Iran in the 1990s was commended by the UN for hosting over a million refugees from Afghanistan and Iraq. By 1999 with little support from elsewhere, Iran changed policy and set measures in place to get the Afghans and Iraqis to leave - some had lived there for almost twenty years since the 1980-88 Iran-Iraq war. This was one factor in Afghans and Iraqis seeking safety elsewhere.

Syria and Jordan as Iraq's neighbours were unsafe as Saddam's people operated in those countries. Although Iraqis being Arab nationals could get visas on arrival for both countries, the visas expired after 3 months. They were then there illegally and had no work rights so couldn't survive. If picked up by authorities they could be deported back to Iraq. Many had used people smugglers to get out of Iraq. Leaving Iraq without an exit visa before 2003 was illegal so if they were returned they would be punished on that basis alone, and usually they fled in the first place because Saddam's security forces had targeted them. So deportation back to Iraq was a death sentence.

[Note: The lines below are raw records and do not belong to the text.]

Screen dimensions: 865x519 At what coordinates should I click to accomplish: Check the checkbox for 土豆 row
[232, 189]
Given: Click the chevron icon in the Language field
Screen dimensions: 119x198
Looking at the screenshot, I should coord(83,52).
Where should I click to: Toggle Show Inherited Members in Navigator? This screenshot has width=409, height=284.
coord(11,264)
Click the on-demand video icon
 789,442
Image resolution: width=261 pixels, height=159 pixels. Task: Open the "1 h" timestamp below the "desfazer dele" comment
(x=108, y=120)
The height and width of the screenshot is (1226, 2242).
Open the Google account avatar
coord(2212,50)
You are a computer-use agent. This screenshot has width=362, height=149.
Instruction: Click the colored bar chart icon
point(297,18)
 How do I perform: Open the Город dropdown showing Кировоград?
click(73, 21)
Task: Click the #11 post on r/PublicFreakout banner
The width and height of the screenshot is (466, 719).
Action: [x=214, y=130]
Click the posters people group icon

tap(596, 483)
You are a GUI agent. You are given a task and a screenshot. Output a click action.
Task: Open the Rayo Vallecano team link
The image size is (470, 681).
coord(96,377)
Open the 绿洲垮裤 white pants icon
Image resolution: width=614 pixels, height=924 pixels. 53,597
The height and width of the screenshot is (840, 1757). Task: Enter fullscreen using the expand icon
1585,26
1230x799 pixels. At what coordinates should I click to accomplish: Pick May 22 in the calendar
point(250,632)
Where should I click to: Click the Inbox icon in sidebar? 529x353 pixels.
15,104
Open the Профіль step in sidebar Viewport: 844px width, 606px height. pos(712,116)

Although easy to enter Malaysia, Iraqis were granted 3 week visas, no work rights. If they overstayed, they were subject to flogging, fines, detention and deportation.

In Indonesia if they overstayed their short term visas which did not allow them to work, the asylum seekers were locked up in immigration detention. I've spoken to many asylum seekers who were locked up in Indonesia immigration detention, some for years.

That was why they wanted to come to Australia - as a western democratic country, they thought they would be safe.